Notes and references
Notes should contain bibliographical information only and must not be substantive notes. Please use as few notes as possible, and certainly no more than twelve. This reflects PQ’s ethos of publishing jargon-free articles in plain English, as stated at the beginning of these notes: ‘We do not set out sources or authorities in detail, nor aim to be technical or narrowly academic’.
Set out notes in a double-spaced list at the end of the article, not at the foot of the typescript pages—that is, as endnotes not footnotes, numbered 1, 2, 3 etc. If you submit an article with more than twelve footnotes, the editors normally ask you to reduce the number or will make cuts themselves, or may even reject the article.
These bibliographical notes, if any, should include at least the following information:
For books or other free-standing publications: author, including forename(s) or initials(s) first, full title of work, place of publication, name of publisher, date of publication.
For periodical articles: full name of author, title of article, title of periodical, year of publication, page numbers of article, web address/URL and date accessed
Other types of reference such as parliamentary reports, references to speeches or verbal statements should be referenced as follows:
Public Administration Committee, Public Participation: Issues and Innovations, Sixth Report, Volume II, Minutes of Evidence and Appendices, House of Commons HC373-II, London, HMSO, 2001, pp. 29 and 188
John Prescott, Today programme, BBC Radio 4, 28 November 2008.
House of Commons Debates, 5th ser. vol. xxx, cols 000–00. [Subsequent refs: HC Deb., etc.]
In all cases, where the information has been obtained via a website, the URL and date accessed must be provided.
Please do not include discursive notes containing commentary or other subsidiary information. Instead, work this additional information into the text or omit it altogether. Similarly, do not include author–date (‘Harvard’, e.g. Brown, 2010) or any other system of separately listed references. Reduce the number of references to the bare minimum and then convert them to bibliographical notes.
Capitalisation, spelling, hyphenation, punctuation
· Please use British English spellings and ‘-ise’ rather than ‘-ize’, as in ‘realise’, ‘capitalise’.
· Please use single quotation marks (‘thus’) throughout, and restrict the use of double quotation marks (“thus”) to quotations within quotations.
· There is an editorial presumption in favour of fewer rather than more initial capitals.

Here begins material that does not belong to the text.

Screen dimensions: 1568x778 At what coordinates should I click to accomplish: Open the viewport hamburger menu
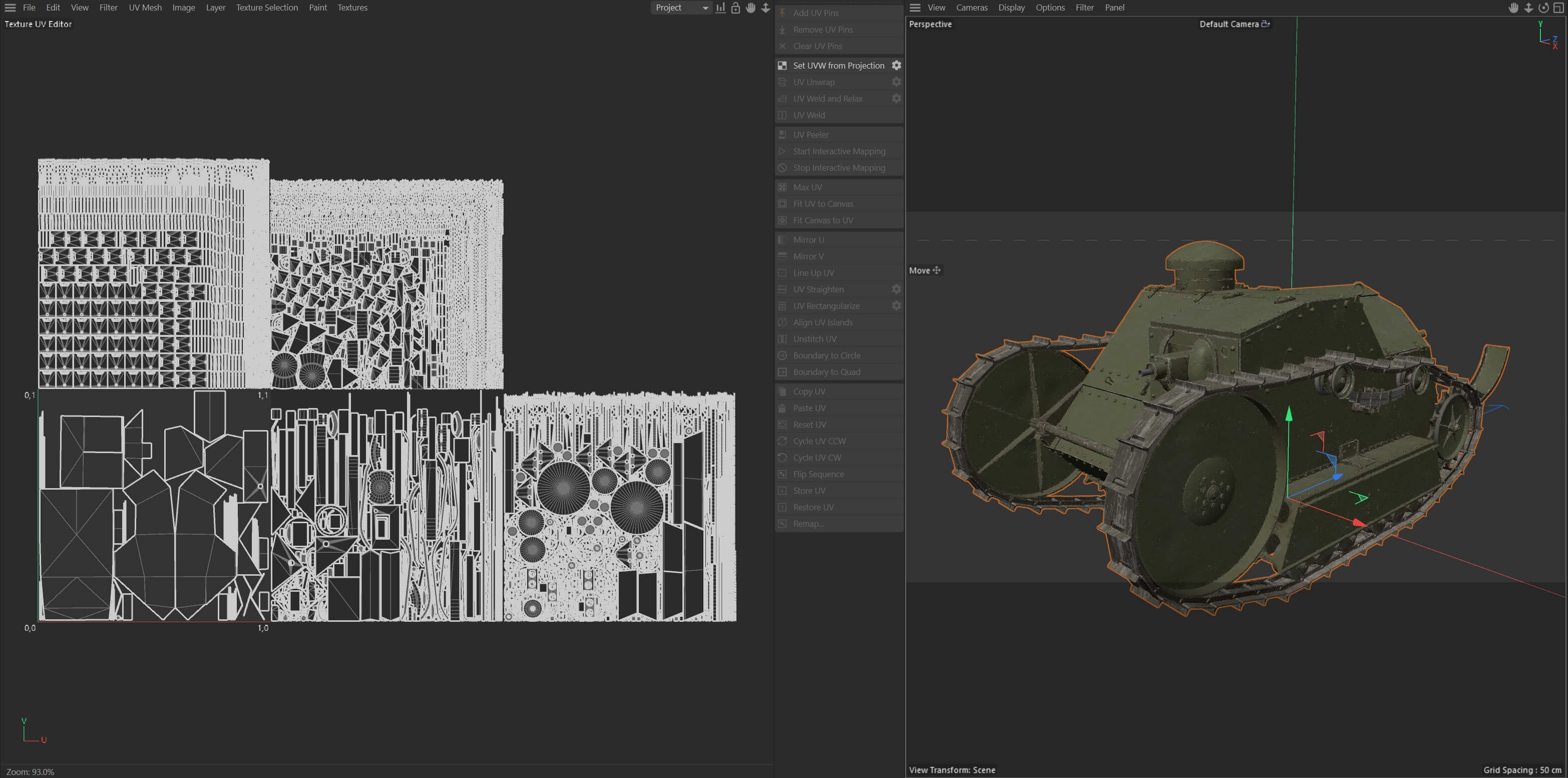(x=915, y=8)
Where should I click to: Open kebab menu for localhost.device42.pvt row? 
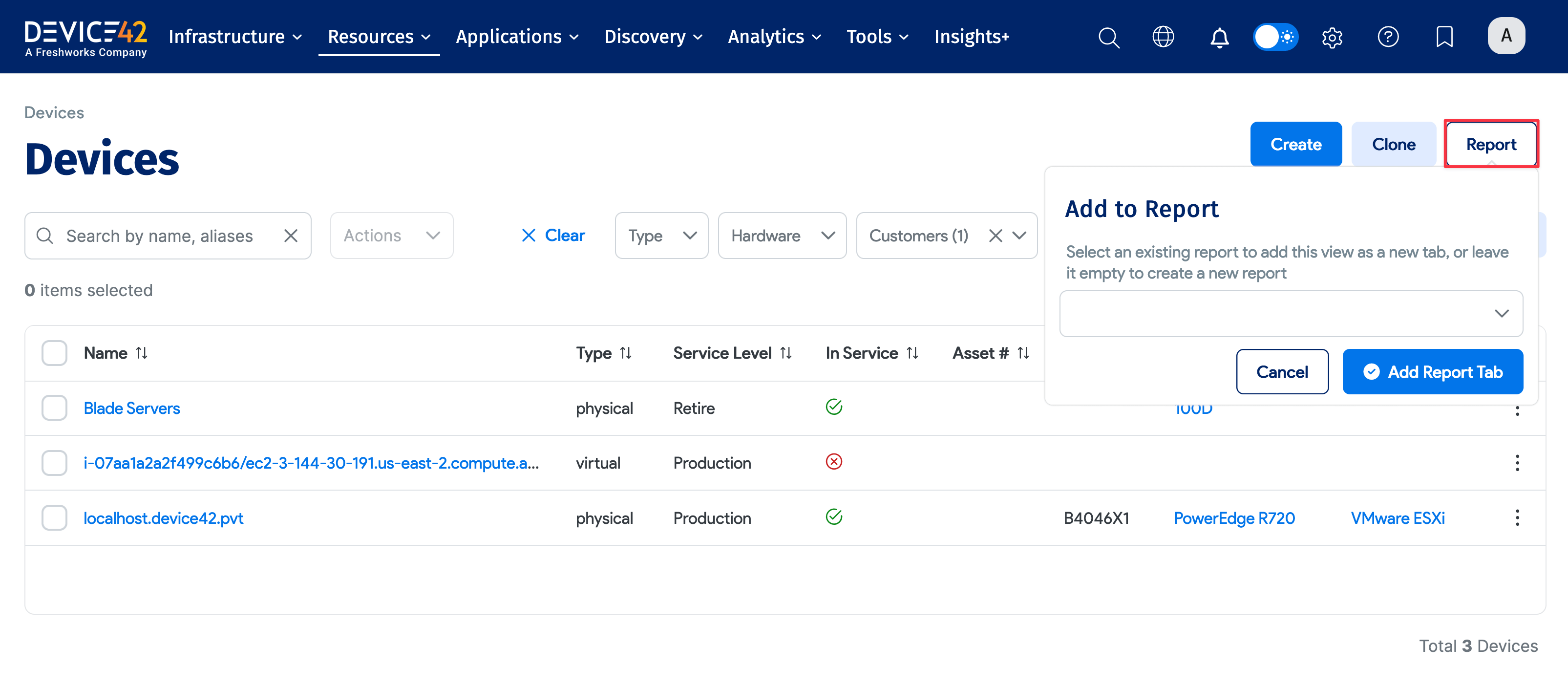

In general, please reserve initial capitals for proper nouns and formal titles, or where their use is necessary to avoid a genuine ambiguity.
Tables and diagrams
The rule for these is similar to that for notes – the fewer the better. Tables and diagrams should not be used unless they are absolutely essential to the discussion. Any tables that qualify should be kept simple and used sparingly to prevent the text from being overwhelmed by masses of ancillary data.
If you include graphs, charts or diagrams, we will ask you to produce high-quality electronic versions of this material. When using complicated charts/graphs, please bear in mind that these will appear in print in black and white, so careful use should be made with shading, patterns and so on. If this or any other requirement creates technical problems, please contact the Assistant Editor.
When using multiple charts/graphs/figures in an article, please ensure consistency re. fonts throughout. Preferably use a serif font such as Times New Roman.